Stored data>
◇ ◇ ◇ ◇
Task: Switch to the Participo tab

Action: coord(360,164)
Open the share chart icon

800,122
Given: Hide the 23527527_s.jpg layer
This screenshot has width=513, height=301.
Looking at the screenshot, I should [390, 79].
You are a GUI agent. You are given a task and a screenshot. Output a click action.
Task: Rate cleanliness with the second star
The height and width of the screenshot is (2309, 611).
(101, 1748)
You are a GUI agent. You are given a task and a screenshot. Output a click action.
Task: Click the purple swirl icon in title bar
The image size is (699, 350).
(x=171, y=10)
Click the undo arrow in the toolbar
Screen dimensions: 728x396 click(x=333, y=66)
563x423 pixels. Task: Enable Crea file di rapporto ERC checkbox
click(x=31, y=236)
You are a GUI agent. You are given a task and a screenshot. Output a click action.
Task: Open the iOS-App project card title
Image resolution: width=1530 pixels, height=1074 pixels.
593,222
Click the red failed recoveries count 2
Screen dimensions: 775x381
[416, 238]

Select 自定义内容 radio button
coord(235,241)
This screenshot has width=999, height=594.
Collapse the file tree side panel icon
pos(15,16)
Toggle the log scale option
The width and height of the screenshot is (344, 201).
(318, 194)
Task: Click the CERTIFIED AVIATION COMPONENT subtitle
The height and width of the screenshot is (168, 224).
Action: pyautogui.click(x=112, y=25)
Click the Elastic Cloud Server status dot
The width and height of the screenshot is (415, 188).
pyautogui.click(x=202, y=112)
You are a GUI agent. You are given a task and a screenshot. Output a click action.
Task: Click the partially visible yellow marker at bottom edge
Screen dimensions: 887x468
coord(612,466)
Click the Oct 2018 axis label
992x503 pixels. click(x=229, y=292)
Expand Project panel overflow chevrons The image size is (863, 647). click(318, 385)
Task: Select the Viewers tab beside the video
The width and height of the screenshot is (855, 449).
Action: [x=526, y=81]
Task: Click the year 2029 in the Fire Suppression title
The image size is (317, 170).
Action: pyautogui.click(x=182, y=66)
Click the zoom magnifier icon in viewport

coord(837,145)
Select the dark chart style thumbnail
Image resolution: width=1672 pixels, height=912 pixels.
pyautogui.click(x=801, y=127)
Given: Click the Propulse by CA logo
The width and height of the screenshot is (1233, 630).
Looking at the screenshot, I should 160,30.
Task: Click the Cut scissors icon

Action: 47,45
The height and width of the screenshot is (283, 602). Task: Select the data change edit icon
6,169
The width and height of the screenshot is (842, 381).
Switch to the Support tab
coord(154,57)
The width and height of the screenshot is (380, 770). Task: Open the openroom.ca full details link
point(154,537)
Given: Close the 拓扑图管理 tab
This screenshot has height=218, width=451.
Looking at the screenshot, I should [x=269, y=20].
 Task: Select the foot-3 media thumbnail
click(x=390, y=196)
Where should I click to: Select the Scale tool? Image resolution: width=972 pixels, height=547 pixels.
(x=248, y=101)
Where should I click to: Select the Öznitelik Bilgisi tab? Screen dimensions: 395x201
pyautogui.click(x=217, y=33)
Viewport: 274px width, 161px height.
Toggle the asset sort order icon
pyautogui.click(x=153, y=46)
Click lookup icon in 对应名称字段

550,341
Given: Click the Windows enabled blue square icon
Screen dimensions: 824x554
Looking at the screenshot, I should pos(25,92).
◇ ◇ ◇ ◇
THE TASK> Your reply should repeat the entries above in full, with every character intact.

ANSWER BOX>
Task: Switch to the Participo tab

Action: coord(360,164)
Open the share chart icon

800,122
Given: Hide the 23527527_s.jpg layer
This screenshot has width=513, height=301.
Looking at the screenshot, I should [390, 79].
You are a GUI agent. You are given a task and a screenshot. Output a click action.
Task: Rate cleanliness with the second star
The height and width of the screenshot is (2309, 611).
(101, 1748)
You are a GUI agent. You are given a task and a screenshot. Output a click action.
Task: Click the purple swirl icon in title bar
The image size is (699, 350).
(x=171, y=10)
Click the undo arrow in the toolbar
Screen dimensions: 728x396 click(x=333, y=66)
563x423 pixels. Task: Enable Crea file di rapporto ERC checkbox
click(x=31, y=236)
You are a GUI agent. You are given a task and a screenshot. Output a click action.
Task: Open the iOS-App project card title
Image resolution: width=1530 pixels, height=1074 pixels.
593,222
Click the red failed recoveries count 2
Screen dimensions: 775x381
[416, 238]

Select 自定义内容 radio button
coord(235,241)
This screenshot has width=999, height=594.
Collapse the file tree side panel icon
pos(15,16)
Toggle the log scale option
The width and height of the screenshot is (344, 201).
(318, 194)
Task: Click the CERTIFIED AVIATION COMPONENT subtitle
The height and width of the screenshot is (168, 224).
Action: pyautogui.click(x=112, y=25)
Click the Elastic Cloud Server status dot
The width and height of the screenshot is (415, 188).
pyautogui.click(x=202, y=112)
You are a GUI agent. You are given a task and a screenshot. Output a click action.
Task: Click the partially visible yellow marker at bottom edge
Screen dimensions: 887x468
coord(612,466)
Click the Oct 2018 axis label
992x503 pixels. click(x=229, y=292)
Expand Project panel overflow chevrons The image size is (863, 647). click(318, 385)
Task: Select the Viewers tab beside the video
The width and height of the screenshot is (855, 449).
Action: [x=526, y=81]
Task: Click the year 2029 in the Fire Suppression title
The image size is (317, 170).
Action: pyautogui.click(x=182, y=66)
Click the zoom magnifier icon in viewport

coord(837,145)
Select the dark chart style thumbnail
Image resolution: width=1672 pixels, height=912 pixels.
pyautogui.click(x=801, y=127)
Given: Click the Propulse by CA logo
The width and height of the screenshot is (1233, 630).
Looking at the screenshot, I should 160,30.
Task: Click the Cut scissors icon

Action: 47,45
The height and width of the screenshot is (283, 602). Task: Select the data change edit icon
6,169
The width and height of the screenshot is (842, 381).
Switch to the Support tab
coord(154,57)
The width and height of the screenshot is (380, 770). Task: Open the openroom.ca full details link
point(154,537)
Given: Close the 拓扑图管理 tab
This screenshot has height=218, width=451.
Looking at the screenshot, I should [x=269, y=20].
 Task: Select the foot-3 media thumbnail
click(x=390, y=196)
Where should I click to: Select the Scale tool? Image resolution: width=972 pixels, height=547 pixels.
(x=248, y=101)
Where should I click to: Select the Öznitelik Bilgisi tab? Screen dimensions: 395x201
pyautogui.click(x=217, y=33)
Viewport: 274px width, 161px height.
Toggle the asset sort order icon
pyautogui.click(x=153, y=46)
Click lookup icon in 对应名称字段

550,341
Given: Click the Windows enabled blue square icon
Screen dimensions: 824x554
Looking at the screenshot, I should pos(25,92).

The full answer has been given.